#### [Excerpted data]
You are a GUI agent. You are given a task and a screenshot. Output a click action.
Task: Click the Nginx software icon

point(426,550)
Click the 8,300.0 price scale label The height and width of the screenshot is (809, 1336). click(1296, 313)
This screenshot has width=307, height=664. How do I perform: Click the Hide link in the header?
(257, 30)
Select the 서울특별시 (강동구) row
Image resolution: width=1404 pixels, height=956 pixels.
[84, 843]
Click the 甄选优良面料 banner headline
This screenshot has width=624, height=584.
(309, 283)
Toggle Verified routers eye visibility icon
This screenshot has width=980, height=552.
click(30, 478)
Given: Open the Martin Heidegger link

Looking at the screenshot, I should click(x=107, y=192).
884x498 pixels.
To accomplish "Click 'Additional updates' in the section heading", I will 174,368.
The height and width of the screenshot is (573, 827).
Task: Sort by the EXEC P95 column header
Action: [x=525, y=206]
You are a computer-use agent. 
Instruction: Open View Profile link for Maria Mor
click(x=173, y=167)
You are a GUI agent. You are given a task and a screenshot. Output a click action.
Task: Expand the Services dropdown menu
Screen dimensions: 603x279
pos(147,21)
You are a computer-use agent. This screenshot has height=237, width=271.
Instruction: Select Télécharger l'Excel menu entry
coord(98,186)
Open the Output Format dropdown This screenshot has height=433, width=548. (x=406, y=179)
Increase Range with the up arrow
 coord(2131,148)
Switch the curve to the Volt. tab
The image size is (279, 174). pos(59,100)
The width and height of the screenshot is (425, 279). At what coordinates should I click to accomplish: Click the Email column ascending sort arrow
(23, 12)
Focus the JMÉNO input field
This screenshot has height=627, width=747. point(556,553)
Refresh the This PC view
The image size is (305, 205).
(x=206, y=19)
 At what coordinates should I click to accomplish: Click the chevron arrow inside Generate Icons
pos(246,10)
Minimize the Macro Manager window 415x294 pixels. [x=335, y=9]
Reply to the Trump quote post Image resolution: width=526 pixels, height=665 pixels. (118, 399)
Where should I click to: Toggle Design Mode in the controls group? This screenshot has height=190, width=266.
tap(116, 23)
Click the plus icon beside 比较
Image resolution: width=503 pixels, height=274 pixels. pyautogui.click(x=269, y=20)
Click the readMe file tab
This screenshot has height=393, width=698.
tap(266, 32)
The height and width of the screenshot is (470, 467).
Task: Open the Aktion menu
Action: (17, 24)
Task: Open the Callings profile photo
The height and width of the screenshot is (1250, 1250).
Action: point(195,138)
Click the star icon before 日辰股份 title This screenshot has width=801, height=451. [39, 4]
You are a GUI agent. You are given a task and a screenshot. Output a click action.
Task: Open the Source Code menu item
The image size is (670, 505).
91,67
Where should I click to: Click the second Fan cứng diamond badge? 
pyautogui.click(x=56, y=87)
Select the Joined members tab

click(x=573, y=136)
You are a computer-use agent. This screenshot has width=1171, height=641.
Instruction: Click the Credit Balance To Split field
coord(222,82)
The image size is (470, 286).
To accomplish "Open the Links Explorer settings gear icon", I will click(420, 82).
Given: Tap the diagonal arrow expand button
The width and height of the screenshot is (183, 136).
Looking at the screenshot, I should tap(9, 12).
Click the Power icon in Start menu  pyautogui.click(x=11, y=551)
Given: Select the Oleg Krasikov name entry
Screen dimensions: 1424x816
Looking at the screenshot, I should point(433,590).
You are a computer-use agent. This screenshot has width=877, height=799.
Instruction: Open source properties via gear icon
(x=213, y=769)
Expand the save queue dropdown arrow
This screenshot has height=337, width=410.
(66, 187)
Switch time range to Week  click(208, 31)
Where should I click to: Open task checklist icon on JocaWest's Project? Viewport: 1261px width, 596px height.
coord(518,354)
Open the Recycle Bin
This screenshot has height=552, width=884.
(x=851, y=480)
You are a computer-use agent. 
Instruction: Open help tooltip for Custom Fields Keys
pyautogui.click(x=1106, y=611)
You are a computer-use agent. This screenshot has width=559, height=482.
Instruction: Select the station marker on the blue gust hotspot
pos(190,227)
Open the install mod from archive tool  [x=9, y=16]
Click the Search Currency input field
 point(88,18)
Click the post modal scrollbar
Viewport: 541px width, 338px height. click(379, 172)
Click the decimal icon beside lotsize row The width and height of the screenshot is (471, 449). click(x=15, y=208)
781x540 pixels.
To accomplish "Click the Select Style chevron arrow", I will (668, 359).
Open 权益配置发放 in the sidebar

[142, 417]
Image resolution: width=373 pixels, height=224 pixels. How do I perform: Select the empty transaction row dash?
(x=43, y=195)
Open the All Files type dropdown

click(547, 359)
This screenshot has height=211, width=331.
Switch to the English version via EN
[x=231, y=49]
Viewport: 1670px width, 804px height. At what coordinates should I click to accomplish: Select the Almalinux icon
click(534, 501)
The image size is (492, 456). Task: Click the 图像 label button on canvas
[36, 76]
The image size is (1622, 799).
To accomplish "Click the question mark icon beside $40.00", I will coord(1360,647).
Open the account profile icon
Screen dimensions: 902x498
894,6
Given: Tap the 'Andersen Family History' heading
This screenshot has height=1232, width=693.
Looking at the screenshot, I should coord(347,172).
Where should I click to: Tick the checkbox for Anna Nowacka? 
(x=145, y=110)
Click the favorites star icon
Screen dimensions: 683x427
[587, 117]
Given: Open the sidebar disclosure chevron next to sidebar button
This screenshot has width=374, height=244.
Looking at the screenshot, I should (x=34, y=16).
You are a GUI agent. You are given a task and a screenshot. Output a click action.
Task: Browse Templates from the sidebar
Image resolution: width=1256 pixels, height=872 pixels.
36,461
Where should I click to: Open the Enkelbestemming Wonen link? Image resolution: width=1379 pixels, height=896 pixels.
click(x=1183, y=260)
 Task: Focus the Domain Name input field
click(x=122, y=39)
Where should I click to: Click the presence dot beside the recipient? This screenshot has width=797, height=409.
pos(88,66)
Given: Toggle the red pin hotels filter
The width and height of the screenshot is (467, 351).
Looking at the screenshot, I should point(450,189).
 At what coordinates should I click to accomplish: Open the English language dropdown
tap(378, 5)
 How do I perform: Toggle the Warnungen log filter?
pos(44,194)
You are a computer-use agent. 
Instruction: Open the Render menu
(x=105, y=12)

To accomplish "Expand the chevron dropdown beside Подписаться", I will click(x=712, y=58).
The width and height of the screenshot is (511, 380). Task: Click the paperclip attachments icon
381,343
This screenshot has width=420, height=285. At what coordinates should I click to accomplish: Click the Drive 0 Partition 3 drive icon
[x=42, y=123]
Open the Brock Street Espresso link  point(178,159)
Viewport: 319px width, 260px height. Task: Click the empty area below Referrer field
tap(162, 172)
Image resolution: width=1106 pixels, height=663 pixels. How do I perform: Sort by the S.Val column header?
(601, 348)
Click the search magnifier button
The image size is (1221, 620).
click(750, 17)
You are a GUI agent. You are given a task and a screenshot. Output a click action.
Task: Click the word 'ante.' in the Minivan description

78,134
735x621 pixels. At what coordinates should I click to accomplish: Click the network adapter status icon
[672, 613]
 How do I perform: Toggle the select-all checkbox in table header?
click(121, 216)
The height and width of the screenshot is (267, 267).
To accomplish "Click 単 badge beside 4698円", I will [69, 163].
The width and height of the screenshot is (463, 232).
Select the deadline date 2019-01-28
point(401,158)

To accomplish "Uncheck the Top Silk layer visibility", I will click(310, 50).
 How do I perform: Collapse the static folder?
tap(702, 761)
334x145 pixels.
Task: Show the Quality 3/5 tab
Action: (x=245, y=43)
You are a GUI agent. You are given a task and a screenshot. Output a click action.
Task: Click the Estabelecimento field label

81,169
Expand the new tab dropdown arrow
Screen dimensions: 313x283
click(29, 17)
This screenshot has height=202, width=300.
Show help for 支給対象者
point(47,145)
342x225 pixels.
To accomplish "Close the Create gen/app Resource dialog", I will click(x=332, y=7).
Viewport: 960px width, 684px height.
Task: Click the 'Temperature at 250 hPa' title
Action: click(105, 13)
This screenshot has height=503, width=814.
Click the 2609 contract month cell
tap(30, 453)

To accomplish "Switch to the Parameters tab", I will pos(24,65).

#### [Problem requirements]
Could you give the listing again from its first line through the line containing "Click the 8,300.0", swapping "Nginx" for "Apache" and changing nothing else?

#### [Answer]
You are a GUI agent. You are given a task and a screenshot. Output a click action.
Task: Click the Apache software icon

point(426,550)
Click the 8,300.0 price scale label The height and width of the screenshot is (809, 1336). click(1296, 313)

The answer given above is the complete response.